The Gazza Song – or Cry, Gazza, Cry – references the incident that arose during the World Cup semi-final in 1990, when the footballer famously shed a tear after he was given a yellow card by the referee, which meant that he couldn’t play in the final if they won.
The song contains many characters singing along, including Gazza, Margaret Thatcher and some of the England team at the time.
The lyrics go: “Cry, Gazza, Cry/ You can do it if you try/ Shed a tear for England/ Squirts out of from your eye”.
Spitting Image’s most famous puppet was that of Margaret Thatcher, who wore a man’s suit and smoked a cigar in the show.
She is also one of the most frequently-appearing characters, making some form of cameo in virtually every episode.
Throughout the series she was remade to appear more evil and unhinged, treating her Cabinet with contempt.
One famous sketch saw the Prime Minister feed the Chancellor of the Exchequer Nigel Lawson to a pit of crocodiles hidden under a Number 10 seat.
The Queen was often lampooned in the series, portrayed with a headscarf and CND badge.
One of the most famous sketches to feature the royals appeared after Prince William was born, when the Queen broke a bottle of champagne over his head to ‘christen him’.
Another famous scene showed the Queen and Prince Philip sitting in their palace while they learn a recession has robbed them of all their wealth.
Philip at first says ‘recession, what recession?’ before hearing that their properties will be repossessed and they will be forced to live in a council flat.

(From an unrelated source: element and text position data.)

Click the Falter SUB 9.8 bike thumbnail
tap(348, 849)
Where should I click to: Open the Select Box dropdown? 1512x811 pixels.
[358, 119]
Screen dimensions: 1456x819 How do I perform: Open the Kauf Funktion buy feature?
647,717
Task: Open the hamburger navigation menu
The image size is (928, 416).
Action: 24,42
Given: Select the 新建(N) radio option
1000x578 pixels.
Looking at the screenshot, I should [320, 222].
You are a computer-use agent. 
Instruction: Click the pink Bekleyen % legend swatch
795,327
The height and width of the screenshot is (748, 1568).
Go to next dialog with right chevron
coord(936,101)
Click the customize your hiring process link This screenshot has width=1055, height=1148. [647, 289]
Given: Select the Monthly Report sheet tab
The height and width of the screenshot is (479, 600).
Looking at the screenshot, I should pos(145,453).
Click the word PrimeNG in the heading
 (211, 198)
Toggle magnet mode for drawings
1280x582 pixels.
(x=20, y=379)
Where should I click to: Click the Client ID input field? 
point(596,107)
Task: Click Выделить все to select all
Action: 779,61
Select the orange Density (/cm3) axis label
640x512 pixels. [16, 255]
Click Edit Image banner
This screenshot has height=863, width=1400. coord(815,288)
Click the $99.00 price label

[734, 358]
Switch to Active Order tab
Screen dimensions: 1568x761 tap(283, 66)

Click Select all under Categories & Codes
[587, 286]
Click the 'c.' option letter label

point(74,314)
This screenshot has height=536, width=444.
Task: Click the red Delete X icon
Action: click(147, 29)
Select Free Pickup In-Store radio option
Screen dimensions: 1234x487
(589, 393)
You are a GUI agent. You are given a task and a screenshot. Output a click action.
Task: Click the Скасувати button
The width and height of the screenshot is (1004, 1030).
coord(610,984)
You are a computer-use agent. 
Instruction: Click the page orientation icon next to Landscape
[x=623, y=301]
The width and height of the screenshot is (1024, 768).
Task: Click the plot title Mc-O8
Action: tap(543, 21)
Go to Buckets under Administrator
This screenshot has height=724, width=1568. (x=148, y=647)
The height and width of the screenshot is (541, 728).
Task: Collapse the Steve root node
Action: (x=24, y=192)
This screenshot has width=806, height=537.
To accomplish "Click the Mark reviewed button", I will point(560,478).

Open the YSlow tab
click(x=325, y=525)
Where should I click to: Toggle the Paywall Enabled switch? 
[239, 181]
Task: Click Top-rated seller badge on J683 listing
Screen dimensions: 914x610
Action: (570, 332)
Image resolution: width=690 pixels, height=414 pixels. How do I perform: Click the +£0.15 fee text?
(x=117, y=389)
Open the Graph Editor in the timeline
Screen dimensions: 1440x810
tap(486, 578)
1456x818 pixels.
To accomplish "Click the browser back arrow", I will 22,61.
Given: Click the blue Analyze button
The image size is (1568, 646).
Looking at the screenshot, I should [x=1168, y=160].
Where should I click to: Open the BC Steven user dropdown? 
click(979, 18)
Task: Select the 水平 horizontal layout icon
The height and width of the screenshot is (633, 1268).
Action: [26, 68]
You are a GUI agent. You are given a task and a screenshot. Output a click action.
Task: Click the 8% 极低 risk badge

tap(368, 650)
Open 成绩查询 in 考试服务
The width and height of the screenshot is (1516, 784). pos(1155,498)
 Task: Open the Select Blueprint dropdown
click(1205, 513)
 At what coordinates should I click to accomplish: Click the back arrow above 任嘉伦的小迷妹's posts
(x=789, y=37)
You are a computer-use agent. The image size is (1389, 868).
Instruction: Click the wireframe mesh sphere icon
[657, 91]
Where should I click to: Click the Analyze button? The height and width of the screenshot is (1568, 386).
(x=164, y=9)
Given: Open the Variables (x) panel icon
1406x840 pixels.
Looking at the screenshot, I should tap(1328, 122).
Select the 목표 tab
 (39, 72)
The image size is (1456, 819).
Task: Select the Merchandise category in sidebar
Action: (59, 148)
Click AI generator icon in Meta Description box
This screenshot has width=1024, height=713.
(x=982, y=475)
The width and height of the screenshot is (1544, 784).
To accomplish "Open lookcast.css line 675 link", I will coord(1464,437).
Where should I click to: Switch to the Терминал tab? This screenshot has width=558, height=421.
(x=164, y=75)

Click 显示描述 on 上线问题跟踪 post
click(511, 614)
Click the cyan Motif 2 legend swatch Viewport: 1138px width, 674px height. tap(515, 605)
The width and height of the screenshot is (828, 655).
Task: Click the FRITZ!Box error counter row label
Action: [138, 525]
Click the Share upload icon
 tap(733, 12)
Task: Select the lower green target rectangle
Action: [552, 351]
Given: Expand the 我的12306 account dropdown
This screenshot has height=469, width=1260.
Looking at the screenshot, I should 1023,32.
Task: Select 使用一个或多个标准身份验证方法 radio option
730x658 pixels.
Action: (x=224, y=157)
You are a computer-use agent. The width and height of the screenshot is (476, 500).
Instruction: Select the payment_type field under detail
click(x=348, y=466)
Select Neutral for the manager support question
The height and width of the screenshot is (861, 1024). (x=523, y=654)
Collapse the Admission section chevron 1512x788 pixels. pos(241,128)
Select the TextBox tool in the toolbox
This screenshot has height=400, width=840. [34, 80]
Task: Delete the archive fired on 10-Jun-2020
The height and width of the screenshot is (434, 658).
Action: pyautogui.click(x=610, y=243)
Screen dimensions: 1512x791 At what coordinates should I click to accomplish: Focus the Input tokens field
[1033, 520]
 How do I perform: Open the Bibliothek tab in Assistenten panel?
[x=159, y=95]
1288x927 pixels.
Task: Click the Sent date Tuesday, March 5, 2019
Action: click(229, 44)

Meanwhile, the Queen Mother was portrayed with a Birmingham accent, drank gin, carried the Racing Post and did outrageous things that other members of the Royal Family wouldn’t dare do.
Saddam Hussein became a regular character in later series following the first Gulf War.
He was portrayed as being completely evil, first trying to be like Richard Briers.
His character would often order ridiculous demands, including making his aides hang upside down in women’s clothes and announce ‘darling, I’m home’ when addressing him.
Tony Blair was regularly pictured with a huge permanent smile and was often portrayed as flamboyant, theatrical ans a scatterbrain with a short attention span.
Before his ascension to Labour Leader, Blair was portrayed as a schoolboy in uniform attempting to be taken seriously and insisting he was the leader.
In the final episode, he was seen in front of his cabinet after an election victory boasting that he was ‘the clever one’.
A grotesque characterisation of Prince Andrew before he was married to Sarah Ferguson is said to have offended the Queen.
His puppet was pictured in an annual lying naked with nothing but two pounds of Cumberland sausage as a prop.
Pope John Paul II
Not even religion was sacred to Spitting Image. At first, Pope John Paul II was portrayed as a grumpy, conservative man speaking in ‘Pig Latin’.
In later episodes he was depicted as some kind of womaniser rock star.
The church leader wore sunglasses, played guitar and wore jeans.
He spoke with an American accent and used phrases like “Yo” and “Hey man” – and even claimed to be an atheist.
Reagan, referred to in the show by his real-life nickname ‘Ronnie’, was portrayed as a trigger-happy president who would declare war on any country he saw as a threat.
He was also depicted as being useless without his aides, requiring constant supervision to save him from eating out the fishbowl or jabbing himself in the face with a fork.
It was often alluded that he was having a secret love affair with Margaret Thatcher.